Так, что не убий, и все тут. Я ни за что не пойду в столовую. Там
психи едят и чавкают. Не уверяйте меня, именно - чавкают и вдобавок
хлюпают. Ага, эврика! Несмотря на разницу в болезнях, шизофрения, там,
паранойя и всякая другая гадость, - у них есть еще одно, вернее два общих
качества. Они все - хлюпики и чавчики. Вот! И я к ним не пойду, я лучше
возьму сухим пайком, имею я, в конце концов, право на сухой. У вас здесь и
так все сухое: закон и персонал обслуживающий. И я требую сухой паек. Нет?
Тогда - голодовка! Только голодовка может убедить вас в том, что личность
- это не тлеющая тварь, а нечто даже значительно большее.
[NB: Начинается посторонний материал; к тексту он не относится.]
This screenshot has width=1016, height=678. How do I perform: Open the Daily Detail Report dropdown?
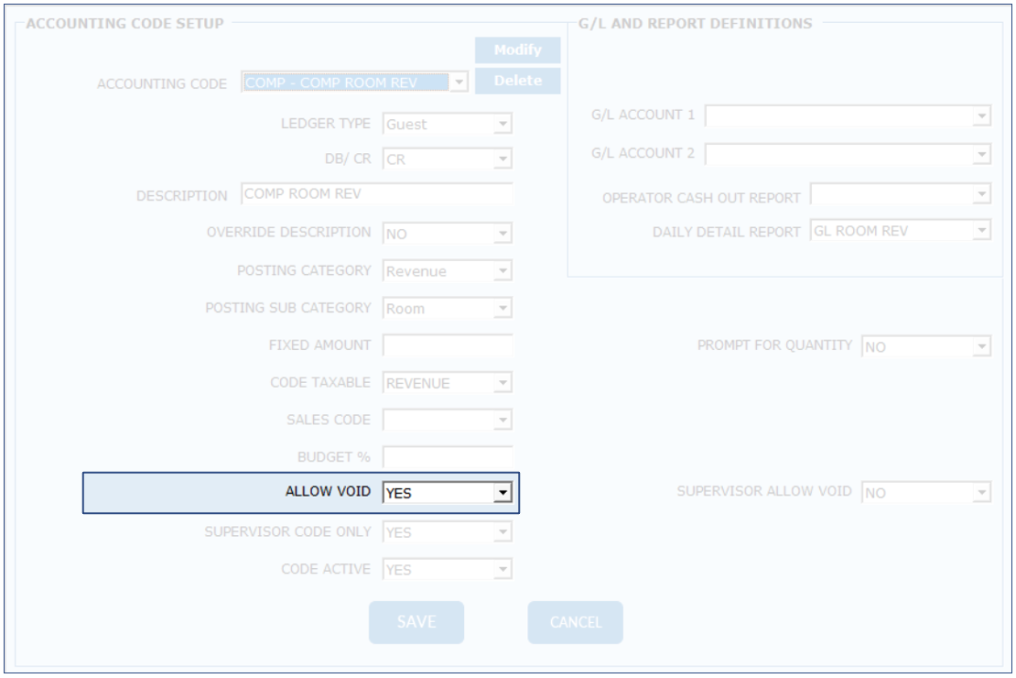click(x=981, y=231)
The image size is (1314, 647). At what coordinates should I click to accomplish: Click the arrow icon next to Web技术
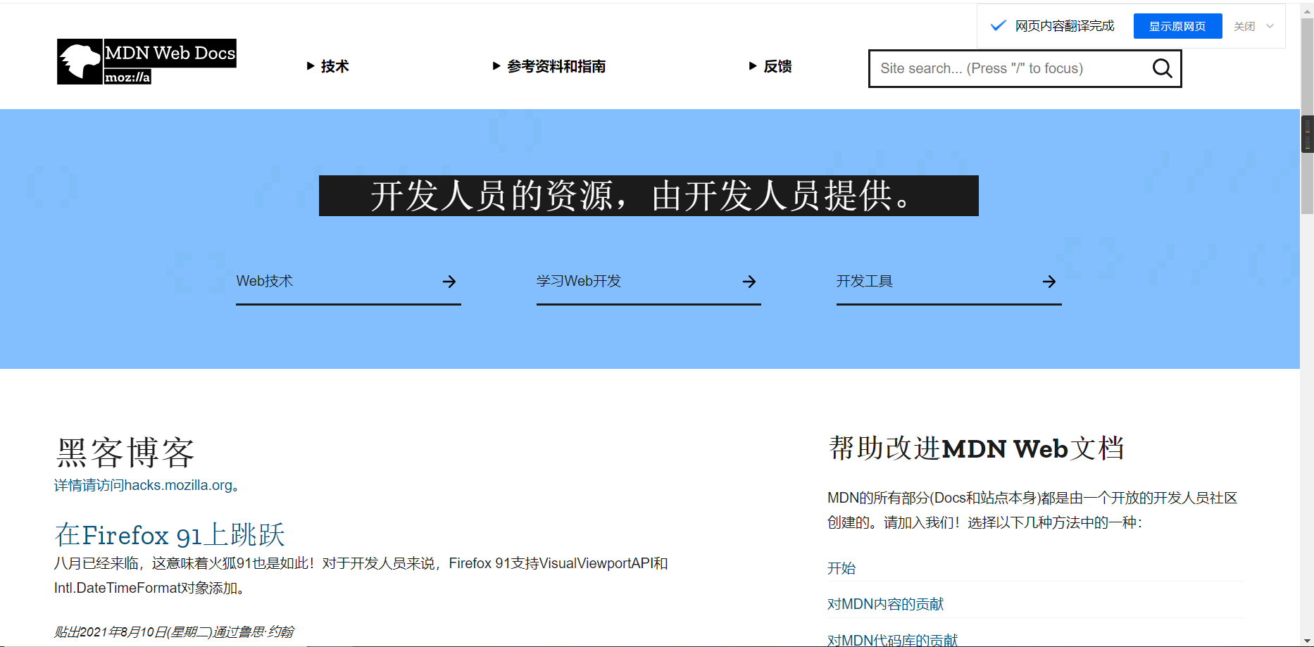click(449, 281)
Да! Да! Благодарю! Я и буду голодать на здоровье. Читали историю
КПСС? Нет, старую! Там многие голодали и, заметьте, с успехом. А один
доголодался до самых высоких постов и говорил с грузинским акцентом. Он
уже, правда, умер и тут только выяснилось, что голодовки были напрасны. Но
ведь это почти через 40 лет. Ничего, лучше жить 40 лет на коне, чем без
щита. Я лучше поживу, а потом, уже после смерти, пускай говорят:
- Во, он-де голодал и поэтому умер. Пусть говорят хоть в сумасшедшем
доме. Мне хватит этих 40.
Зовут на прогулку. Там опять они, они - это люди, которых зовут не
иначе, как "больной" и обращаются ласково, до ужаса ласково. Пойду. От
судьбы не уйдешь! Ни от своей, ни от мировой. Тем более, что наши судьбы,
как две большие параллели.
Вот лексикон! Надо запомнить и все встанет на место: мы называемся
"чума", а есть еще "алкоголики". Вот и все. Надо же как просто.
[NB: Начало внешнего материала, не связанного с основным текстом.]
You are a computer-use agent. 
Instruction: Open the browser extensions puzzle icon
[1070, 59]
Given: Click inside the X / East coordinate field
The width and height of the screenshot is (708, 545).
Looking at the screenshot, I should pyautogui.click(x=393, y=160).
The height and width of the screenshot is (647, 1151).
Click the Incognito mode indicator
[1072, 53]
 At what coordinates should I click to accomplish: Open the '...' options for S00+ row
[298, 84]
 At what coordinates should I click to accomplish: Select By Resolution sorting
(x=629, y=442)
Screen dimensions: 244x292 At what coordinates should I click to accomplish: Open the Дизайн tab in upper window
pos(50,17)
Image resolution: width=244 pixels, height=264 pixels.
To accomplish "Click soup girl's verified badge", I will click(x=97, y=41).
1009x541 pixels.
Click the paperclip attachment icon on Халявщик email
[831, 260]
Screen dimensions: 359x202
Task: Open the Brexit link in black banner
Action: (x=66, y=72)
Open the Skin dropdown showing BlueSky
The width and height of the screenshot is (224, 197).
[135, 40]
На улице слякоть, гололед. Где-то ругаются шоферы и матерятся
падающие женщины, а мужчины (не падающие) вовсе и не подают им рук, а
стараются рассмотреть цвет белья или, того хуже, ничего не стараются, так
идут и стремятся, не упасть стремятся. Упадешь, и тебя никто не поднимет
сам упал, сам вставай. Закон, вагон, полигон, самогон, ветрогон, алкогон и
просто "гон".
- А вы знаете, я ведь начальник Галактики. Это очень, очень много. А
вы, ну что вы?
- А я - начальник Вселенной.
- Этого не может быть, Галактика - это и есть Вселенная. А тут не
может быть двух начальников одновременно.
- Извините, я позвоню домой. Мария, это я! То же ты? Да? А кефир? Я
не могу без кефира, все кругом смеются, что я без кефира. Жду!
- Так вы утверждаете, что Галактика и Вселенная - одно и то же.
Позвольте заметить вам, что это не так. Это все равно, что, ну...
Галактика - это только завтрак, зато Вселенная это много завтраков, обедов
и ужинов в течении неограниченного времени. И я начальник всего этого, так
что прошу вас отойти и не мешать. Меня ждут дела.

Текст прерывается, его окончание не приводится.